One of the biggest problems we run into when planning for and managing wealth after death is not that people don’t have a plan or even want to plan, it’s that no one can execute the plan. Why? Because to execute the deceased’s plan, we need a signed will. Often there is a will, but it is not signed.
Sometimes the printed document is found on their desk or neatly filed, but unsigned. That small step of putting a signature on a document (with witnesses present), had them stalled indefinitely.
What could cause this procrastination? An internet search on the topic revealed thousands of articles with rational reasons why people should have signed wills, but nothing on why people don’t have signed wills. I’m left to surmise from general theories about why people procrastinate.
One of the general reasons for procrastination is that people convince themselves that the event is highly improbable. This is the kind of rationale explaining why a fit young man would procrastinate on a prostate check-up. But it doesn’t explain why people will put off signing a document for an event that is hundred percent certain! Even terminally ill people sometimes don’t sign despite our best efforts to nudge or persuade them.
We procrastinate on dealing with unpleasant subjects, just like we may put off doing the dishes. Death is not a subject we talk about enough or manage well in Western culture. Most of our efforts are focused on denying or delaying death, not on dying well. I suspect the misplaced loci of our focus has to do with our difficulty in facing death - the finality of it and the admission of our own frailty.
Perhaps it could be indecision. People often want a will to take care of all future eventualities, but a will is a document for today, not for situations that may occur in the future. It is a document that instructs the executor on what to do should you die now. It can be changed at any time. This is something worth remembering – that it’s not a commitment for the rest of your life.
Nevertheless, a will is also a document that may only be executed way into the future and most of us find it difficult to imagine the future. It’s why most people put off financial planning. Until they can start imagining themselves as retired, they procrastinate on planning for it, by which time it might be too late.
Sometimes people just may not be sure that they have made the best decisions. Specifically, with complex families or estates - it can be difficult to weigh up the pros and cons of decisions.

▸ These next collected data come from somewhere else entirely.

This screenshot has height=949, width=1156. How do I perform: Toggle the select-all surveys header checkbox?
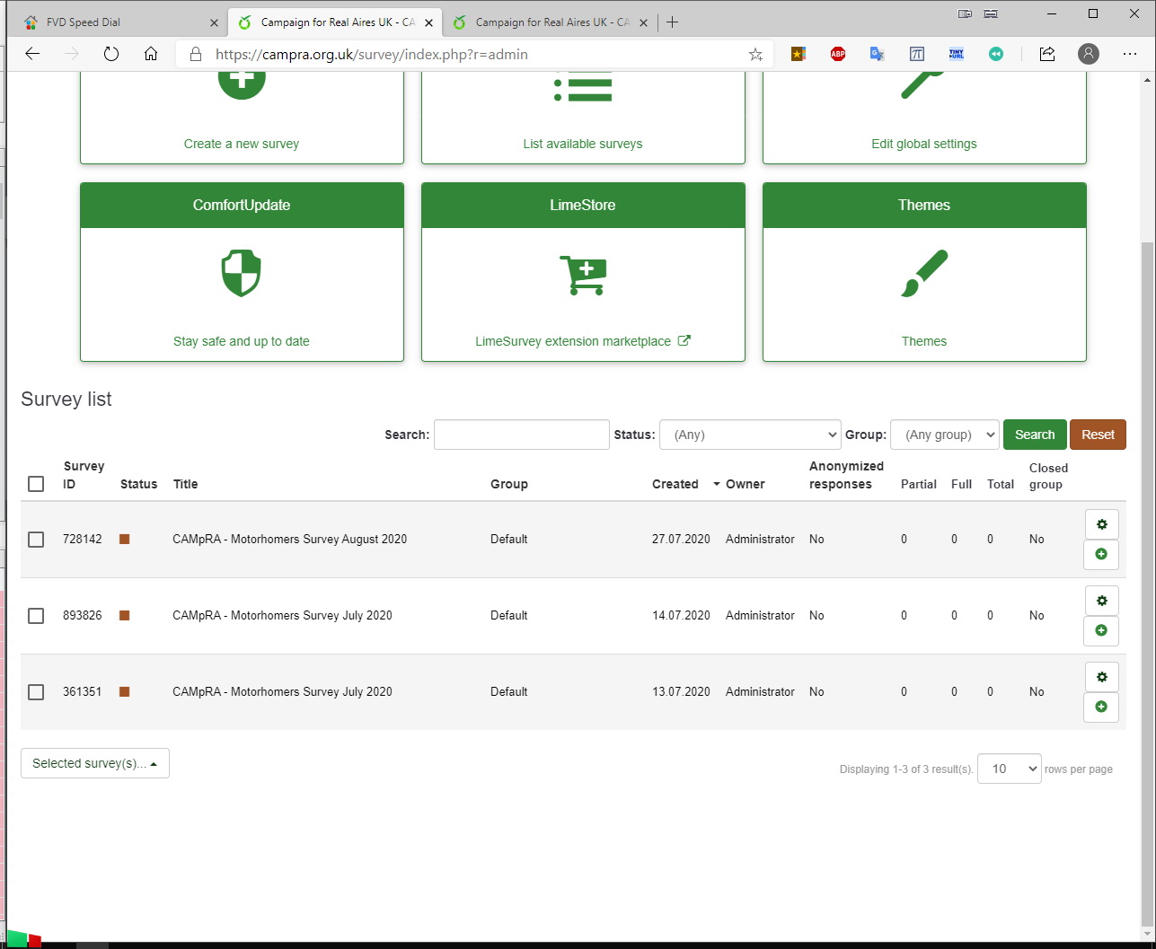tap(36, 484)
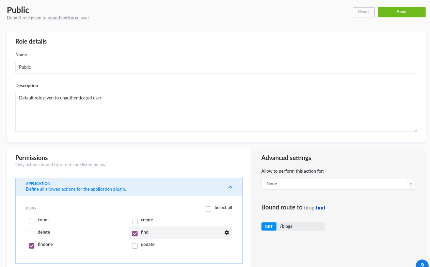
Task: Open settings gear for find action
Action: point(227,233)
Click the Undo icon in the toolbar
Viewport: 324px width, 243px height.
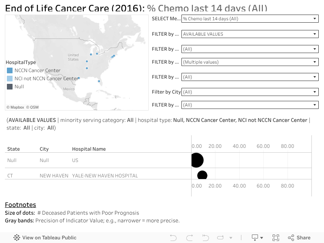point(173,237)
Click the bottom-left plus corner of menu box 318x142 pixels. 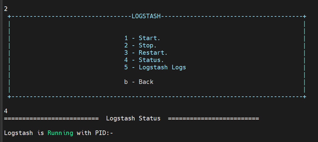click(9, 96)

The balance between fairness and tax, the needs of the current owners and future generations or children from different marriages are all thorny issues. This lingering uncertainty will stall some people, often forever.
It may be that the estate planning professional did not understand the brief or that the client did not divulge the truth. It often happens that shameful facts are left out, and then the will is not appropriate.
It may be more mundane. Some of us just don’t like admin. The process of putting a signature on a piece of paper requires a connection between a printer and a computer, ink in the printer and a working printer!
And of course, it’s emotional. It’s about loss. Regret. Fear. Even revenge or guilt. The whole range of emotions around our values and our desire to leave a legacy.
Whatever, the reasons, we should do better to help people jump over this hurdle by having better conversations about death and dying and planning for it. If we don’t deal with the emotion or the likely objections in our planning, it will likely rear its head and stall the execution.
If you’re one of those people who have an unsigned will somewhere, perhaps I’ve missed the reason why you haven’t signed it. I’d love to know. But please do whatever it takes to sign a will!